After a beautiful 3 hour drive along the Olympic peninsula, I arrived late at the house of my advisor Cathy Pfister and her husband Tim Wootton, another ecologist and faculty at UChicago. For most of the year they live in Chicago, but during the summer stay out in Seiku, WA so that they are much closer to their primary field site, Tatoosh Island.

tatoosh_aerial

A tiny seaside community of 27 year-round residents, where cell service was negligible and kids were more likely to be running around outside than sitting in front of a TV, Seiku had the feeling of quintessential Small Town America without all the commercial trappings. Being a 5 minute walk from the Pacific wasn’t too bad either. My purpose for this visit was not particularly oyster related, but instead to catch up with Cathy and explore some of her field sites around the area to see if a particular organism, ecosystem, or potential research question tickled my fancy. While oysters are certainly my species du jour, it’s a good idea at this stage of my PhD to keep an open mind. Choosing a thesis project requires discovering a relatively unfilled niche so that other researchers aren’t scooping your findings and publishing them before you, making all the hard work seem for naught!

The next morning, Cathy drew me out directions to Slip Point, a rocky intertidal habitat a few miles away.

Slip Point

Armed with pH and dissolved oxygen sensors, a waterproof notebook, and a rain bib I spent a few hours poking around in tide pools and climbing over slippery rocks. Having previously lived in Texas and Florida, I had never actually seen a Pacific Northwest rocky intertidal habitat in person before. Similar to those I was familiar with on the east coast, there was a very visible gradient in different species leading away from the water. This follows the gradient of stresses an inhabiting organism might be subjected to, from being constantly submerged by water in the subtidal zone to experiencing huge, daily fluctuations in salinity, temperature, and desiccation in the upper intertidal. Tide pools dotting the shore offer respite from drying out, but even adjacent tide pools can vary drastically in species composition and environmental factors.
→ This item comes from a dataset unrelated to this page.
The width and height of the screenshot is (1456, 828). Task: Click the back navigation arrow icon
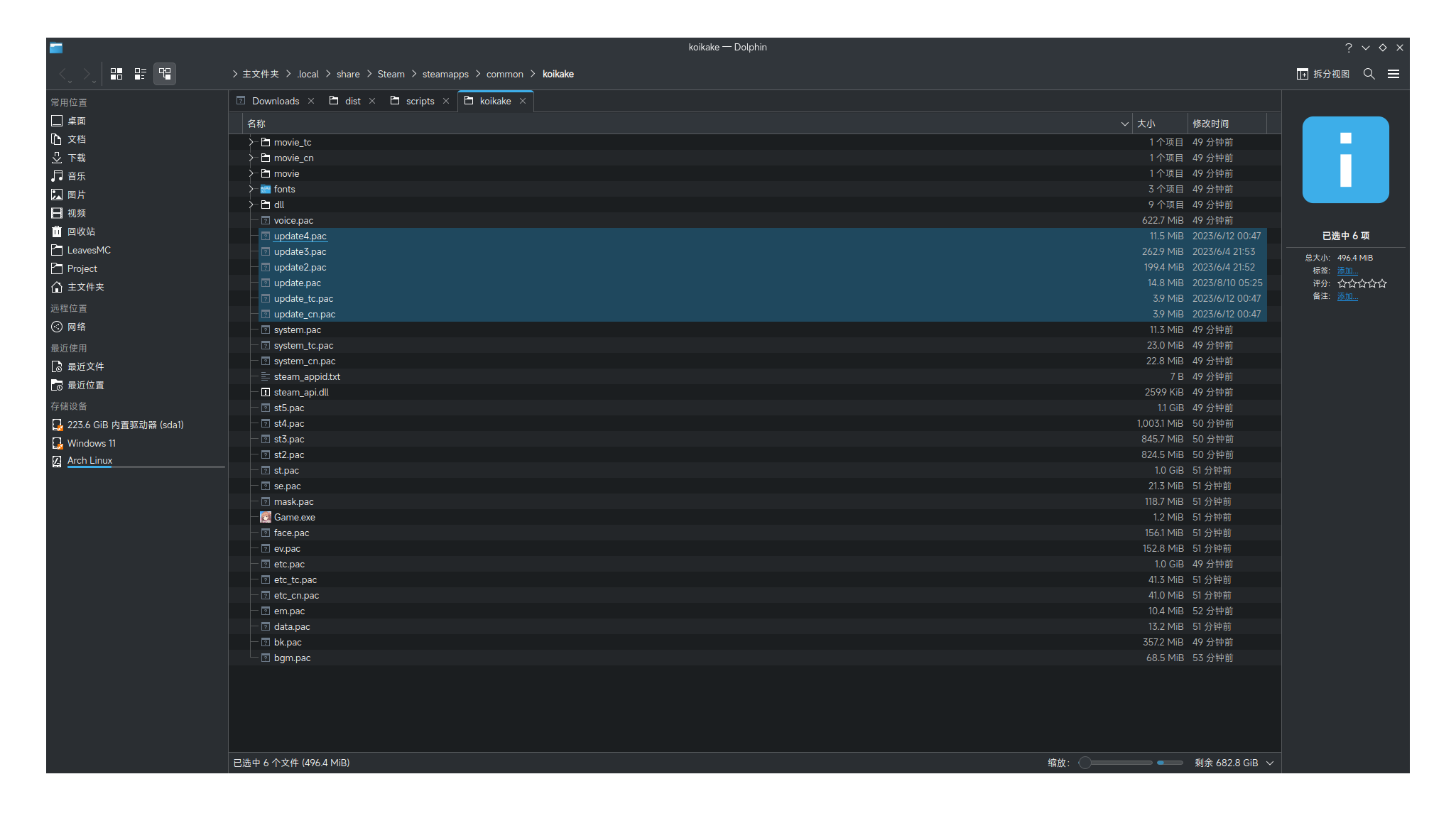click(62, 73)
http://sky.scnu.edu.cn/life/class/ecology/chapter/Chapter3.htm

Intertidal zonation

What struck me the most was the diversity of seaweeds covering the rocks (struck being the operative word as I slipped and fell on my ass because of them quite a few times).

seaweed

While I may know more at this point about oysters than my adviser, she is much more familiar with the ecology of kelp in the PNW than me. I can’t even tell my reds from my greens! Despite that I was intrigued about the possibility of local adaptation in these sessile species, for in many ways oysters are similar to some plants in the way they produce large numbers of offspring and release them into the water/air with a small chance of finding suitable habitat to settle. Another PhD student in my lab, Courtney Stepien, is doing a lot of work in this area and I resolved to talk to her more about her research once I returned to Chicago.